If you are combining them with rbind, it's just as easy. Something like this

library(magrittr)
library(rhdf5)
library(data.table)

objects <- c('object1', 'object2', 'object3')
lapply(list.files(pattern="*.hdf5"), function(x) {
  h5read(file = x, name = 'data')[objects] %>% lapply(as.data.table)
}) %>% Reduce(c, .) %>% rbindlist

BTW, do.call(rbind) can be used instead of rbindlist, but data.table's solution is a bit faster and the package is overall wonderful.

rensa · October 9, 2018, 9:15pm

I do exactly this with NetCDF files (which, as of version 4, are acutally interoperable with HDF5 files)

library(tidyverse)
library(rhdf5)

# first, here's our extractor function. you can use it anonymously
# inside map_dfr; i'm separating it out here for clarity (and so you
# can reuse it). the extractor needs to accept a filename and
# return a data frame.
hdf5_extractor = function(fname) {

  data = h5read(file = fname, name = "data")

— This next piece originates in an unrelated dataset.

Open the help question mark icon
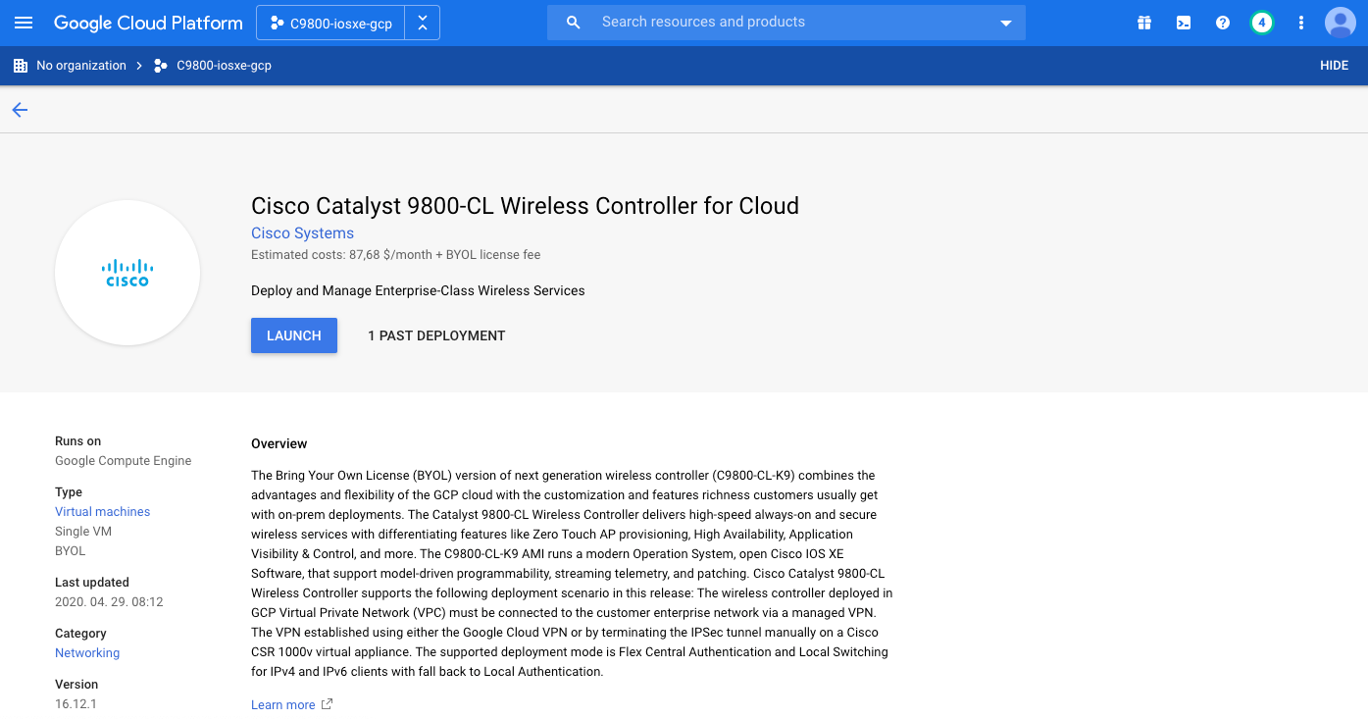 pyautogui.click(x=1223, y=23)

  # what you do here depends on how objects inside
  # the file are structured. if they're just vectors, you can
  # create and return a data frame like this:
  return(data_frame(
    data$SCC_Follow_Info,
    data$something_else,
    data$another_thing))

  # if they aren't vectors, you'll have to think about another way
  # to combine them into a data frame...
}

# get the file list and pipe it into our extractor function
df_dim =
  list.files(pattern="*.hdf5") %>%
  set_names(.) %>%
  map_dfr(hdf5_extractor, .id = "file.ID")

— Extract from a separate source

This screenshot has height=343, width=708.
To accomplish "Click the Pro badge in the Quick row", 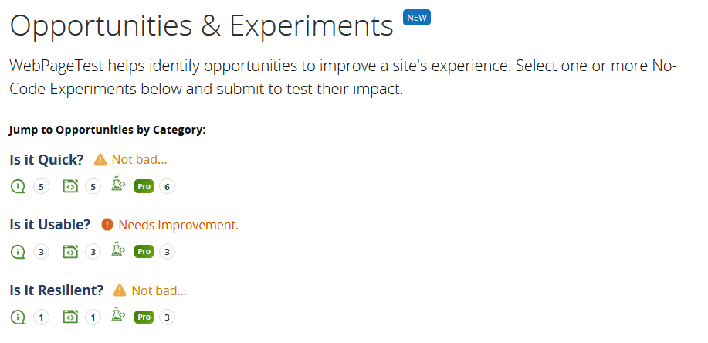I will (x=144, y=187).
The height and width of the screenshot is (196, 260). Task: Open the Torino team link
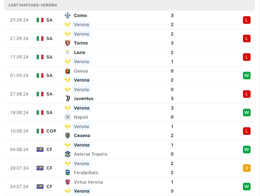point(81,43)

If you have large HDF5 files and don't need everything from a particular column, you can also modify this function to filter the contents before you return them

durraniu · October 10, 2018, 3:24pm

Thanks a lot! This is very easy to understand. However, I am running into another problem now. I know it is different from the original question, but am posting here as the code is the same.

Error with here package

I want to use the here package to locate my files:

> df_sim <- list.files(path = here("data", "raw_data"),
+                      pattern="*.hdf5") %>%
+   set_names(.) %>%
+   map_dfr(hdf5_extractor, .id = "file.ID")
 Show Traceback
 
 Rerun with Debug
 Error in h5checktypeOrOpenLoc(file, readonly = TRUE) : 
  Error in h5checktypeOrOpenLoc(). Cannot open file. File 'C:\Users\durraniu\Google Drive\Dissertation\Cars_20160601_01.hdf5' does not exist.

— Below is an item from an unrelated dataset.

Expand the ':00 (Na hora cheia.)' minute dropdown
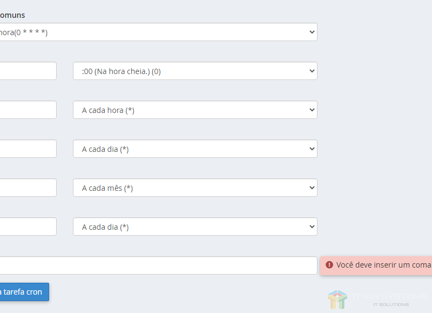 pyautogui.click(x=194, y=71)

This is not what I expected. If I run just the first 2 lines, I get the correct ouput:

> list.files(path = here("data", "raw_data"),
+                      pattern="*.hdf5") %>%
+   set_names(.)
    Cars_20160601_01.hdf5     Cars_20160601_02.hdf5     Cars_20160601_03.hdf5     Cars_20160601_04.hdf5 
  "Cars_20160601_01.hdf5"   "Cars_20160601_02.hdf5"   "Cars_20160601_03.hdf5"   "Cars_20160601_04.hdf5"  .... <continued>

What am I doing wrong?

nwerth · October 10, 2018, 3:29pm

list.files gives just the base names by default (which, IMO, is odd and rarely useful). You need to ask for the whole paths.

list.files(
  path = here("data", "raw_data"),
  pattern = "*.hdf5",
  full.names = TRUE
)

durraniu · October 10, 2018, 6:25pm

Thank you. I learned a lot in this thread.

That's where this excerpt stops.